» Wymaganie
Zamień fragment od początku poniższych wierszy do wiersza zawierającego "Open a new tab" włącznie na listę JSON z ciągami znaków, po jednym ciągu na każdy wiersz. Puste wiersze pomiń.

» Sekcja danych
====================

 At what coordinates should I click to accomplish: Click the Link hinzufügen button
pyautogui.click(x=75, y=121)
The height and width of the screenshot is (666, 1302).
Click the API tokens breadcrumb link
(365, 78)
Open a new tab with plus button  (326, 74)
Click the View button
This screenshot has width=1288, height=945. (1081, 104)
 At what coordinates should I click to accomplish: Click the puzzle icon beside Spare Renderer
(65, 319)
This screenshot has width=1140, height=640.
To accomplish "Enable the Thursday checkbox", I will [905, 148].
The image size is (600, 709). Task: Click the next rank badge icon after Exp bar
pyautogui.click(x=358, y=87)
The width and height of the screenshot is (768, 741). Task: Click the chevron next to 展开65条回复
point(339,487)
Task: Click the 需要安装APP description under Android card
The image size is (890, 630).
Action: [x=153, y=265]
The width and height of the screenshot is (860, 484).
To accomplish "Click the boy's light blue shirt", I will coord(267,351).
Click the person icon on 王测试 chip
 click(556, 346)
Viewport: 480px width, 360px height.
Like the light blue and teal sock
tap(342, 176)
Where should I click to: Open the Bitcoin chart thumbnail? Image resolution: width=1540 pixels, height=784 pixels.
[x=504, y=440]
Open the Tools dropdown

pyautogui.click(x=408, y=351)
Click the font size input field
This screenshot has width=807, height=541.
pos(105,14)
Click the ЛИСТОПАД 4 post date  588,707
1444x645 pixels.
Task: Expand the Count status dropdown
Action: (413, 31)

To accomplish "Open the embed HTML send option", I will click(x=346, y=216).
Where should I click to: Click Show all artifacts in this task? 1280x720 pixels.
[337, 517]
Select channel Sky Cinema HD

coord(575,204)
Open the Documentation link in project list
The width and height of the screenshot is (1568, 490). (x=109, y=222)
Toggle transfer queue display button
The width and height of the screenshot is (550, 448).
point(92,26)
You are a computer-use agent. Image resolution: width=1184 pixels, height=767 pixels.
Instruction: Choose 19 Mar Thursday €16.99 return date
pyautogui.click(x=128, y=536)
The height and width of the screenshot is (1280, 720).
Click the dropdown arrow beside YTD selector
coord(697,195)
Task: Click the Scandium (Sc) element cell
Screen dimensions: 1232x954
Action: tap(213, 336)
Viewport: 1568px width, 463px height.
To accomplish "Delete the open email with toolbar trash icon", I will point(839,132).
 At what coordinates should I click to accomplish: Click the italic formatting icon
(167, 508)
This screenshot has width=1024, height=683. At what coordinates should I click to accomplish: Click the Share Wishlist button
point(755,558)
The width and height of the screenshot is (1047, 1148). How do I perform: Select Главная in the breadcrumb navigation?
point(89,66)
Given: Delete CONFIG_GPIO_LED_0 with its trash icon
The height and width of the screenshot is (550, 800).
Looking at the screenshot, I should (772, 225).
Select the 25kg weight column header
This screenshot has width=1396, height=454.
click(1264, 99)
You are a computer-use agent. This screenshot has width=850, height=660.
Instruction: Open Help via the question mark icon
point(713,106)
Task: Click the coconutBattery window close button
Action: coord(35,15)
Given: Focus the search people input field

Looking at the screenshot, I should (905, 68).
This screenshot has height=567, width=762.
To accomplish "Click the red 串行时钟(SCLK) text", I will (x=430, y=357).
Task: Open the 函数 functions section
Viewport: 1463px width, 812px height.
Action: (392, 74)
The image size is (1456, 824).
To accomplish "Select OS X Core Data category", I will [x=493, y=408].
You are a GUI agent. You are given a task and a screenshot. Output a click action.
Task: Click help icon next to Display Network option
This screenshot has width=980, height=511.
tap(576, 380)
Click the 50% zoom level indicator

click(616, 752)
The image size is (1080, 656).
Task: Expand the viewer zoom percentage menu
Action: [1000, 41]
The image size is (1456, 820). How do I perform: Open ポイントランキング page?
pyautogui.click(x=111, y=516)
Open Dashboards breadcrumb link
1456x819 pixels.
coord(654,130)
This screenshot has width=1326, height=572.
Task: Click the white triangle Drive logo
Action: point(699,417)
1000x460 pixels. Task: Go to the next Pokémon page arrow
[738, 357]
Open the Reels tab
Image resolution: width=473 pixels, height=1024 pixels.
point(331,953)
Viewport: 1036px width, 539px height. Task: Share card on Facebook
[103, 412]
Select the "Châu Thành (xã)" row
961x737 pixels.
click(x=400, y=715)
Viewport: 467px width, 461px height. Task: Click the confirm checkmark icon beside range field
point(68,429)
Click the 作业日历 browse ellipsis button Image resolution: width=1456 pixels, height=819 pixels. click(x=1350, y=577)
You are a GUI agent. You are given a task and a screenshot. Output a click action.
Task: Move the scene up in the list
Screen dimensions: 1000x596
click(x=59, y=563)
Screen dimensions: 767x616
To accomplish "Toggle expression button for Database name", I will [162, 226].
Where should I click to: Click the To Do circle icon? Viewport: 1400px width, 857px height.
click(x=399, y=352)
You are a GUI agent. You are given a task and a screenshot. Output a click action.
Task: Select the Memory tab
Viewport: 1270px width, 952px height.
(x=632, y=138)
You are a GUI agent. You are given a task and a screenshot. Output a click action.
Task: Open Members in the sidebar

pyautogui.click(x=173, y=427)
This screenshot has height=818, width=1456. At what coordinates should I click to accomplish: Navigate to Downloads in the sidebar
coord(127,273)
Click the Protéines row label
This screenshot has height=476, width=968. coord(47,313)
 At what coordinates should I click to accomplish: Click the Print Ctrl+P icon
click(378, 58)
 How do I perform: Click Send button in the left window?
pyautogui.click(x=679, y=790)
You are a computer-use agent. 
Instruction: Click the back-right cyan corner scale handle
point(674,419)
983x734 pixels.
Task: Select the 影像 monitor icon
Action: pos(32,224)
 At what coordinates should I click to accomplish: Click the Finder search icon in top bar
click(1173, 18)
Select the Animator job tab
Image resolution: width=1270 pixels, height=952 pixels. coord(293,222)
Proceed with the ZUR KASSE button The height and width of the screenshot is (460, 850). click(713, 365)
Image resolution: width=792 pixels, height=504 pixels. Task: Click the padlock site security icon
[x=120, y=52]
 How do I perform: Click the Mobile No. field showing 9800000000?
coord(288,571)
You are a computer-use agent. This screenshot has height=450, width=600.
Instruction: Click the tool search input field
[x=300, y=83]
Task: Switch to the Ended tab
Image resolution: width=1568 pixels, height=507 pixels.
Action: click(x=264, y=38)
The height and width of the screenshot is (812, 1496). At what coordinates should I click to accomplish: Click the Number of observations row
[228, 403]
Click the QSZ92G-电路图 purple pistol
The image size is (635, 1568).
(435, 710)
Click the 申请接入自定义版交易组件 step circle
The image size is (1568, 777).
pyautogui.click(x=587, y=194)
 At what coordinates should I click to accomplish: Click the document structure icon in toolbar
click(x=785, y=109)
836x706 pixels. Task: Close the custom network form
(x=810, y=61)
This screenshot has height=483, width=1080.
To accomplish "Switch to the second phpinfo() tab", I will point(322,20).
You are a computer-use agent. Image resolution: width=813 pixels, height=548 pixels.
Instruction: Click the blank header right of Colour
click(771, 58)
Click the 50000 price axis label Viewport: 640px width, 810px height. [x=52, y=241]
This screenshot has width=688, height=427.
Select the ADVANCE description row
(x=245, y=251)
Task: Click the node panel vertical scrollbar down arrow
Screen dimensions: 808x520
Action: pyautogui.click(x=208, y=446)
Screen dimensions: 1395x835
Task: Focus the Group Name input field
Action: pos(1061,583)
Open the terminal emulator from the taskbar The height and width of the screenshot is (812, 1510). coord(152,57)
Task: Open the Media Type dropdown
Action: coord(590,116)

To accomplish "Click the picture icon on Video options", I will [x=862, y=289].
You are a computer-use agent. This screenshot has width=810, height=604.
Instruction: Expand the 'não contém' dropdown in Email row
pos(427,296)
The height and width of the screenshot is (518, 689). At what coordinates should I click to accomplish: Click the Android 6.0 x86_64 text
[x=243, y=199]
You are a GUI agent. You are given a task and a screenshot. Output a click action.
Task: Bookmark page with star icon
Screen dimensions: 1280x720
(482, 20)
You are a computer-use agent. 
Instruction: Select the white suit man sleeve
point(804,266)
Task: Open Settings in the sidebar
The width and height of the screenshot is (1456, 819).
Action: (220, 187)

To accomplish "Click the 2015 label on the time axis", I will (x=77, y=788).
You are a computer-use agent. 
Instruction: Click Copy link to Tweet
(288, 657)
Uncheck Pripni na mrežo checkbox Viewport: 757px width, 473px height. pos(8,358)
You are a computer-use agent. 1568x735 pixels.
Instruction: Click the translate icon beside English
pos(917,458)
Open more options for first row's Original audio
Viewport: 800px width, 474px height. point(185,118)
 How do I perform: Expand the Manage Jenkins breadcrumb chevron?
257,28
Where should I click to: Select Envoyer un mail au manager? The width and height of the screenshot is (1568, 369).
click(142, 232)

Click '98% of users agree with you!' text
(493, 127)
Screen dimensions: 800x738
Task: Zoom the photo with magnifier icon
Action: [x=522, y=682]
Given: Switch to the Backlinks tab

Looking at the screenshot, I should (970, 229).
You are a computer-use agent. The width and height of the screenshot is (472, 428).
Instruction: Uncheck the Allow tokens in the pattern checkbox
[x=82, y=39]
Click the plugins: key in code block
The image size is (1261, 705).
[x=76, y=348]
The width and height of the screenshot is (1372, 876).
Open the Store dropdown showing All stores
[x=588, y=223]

====================

» Oczekiwana odpowiedź
[
  " At what coordinates should I click to accomplish: Click the Link hinzufügen button",
  "pyautogui.click(x=75, y=121)",
  "The height and width of the screenshot is (666, 1302).",
  "Click the API tokens breadcrumb link",
  "(365, 78)",
  "Open a new tab with plus button  (326, 74)"
]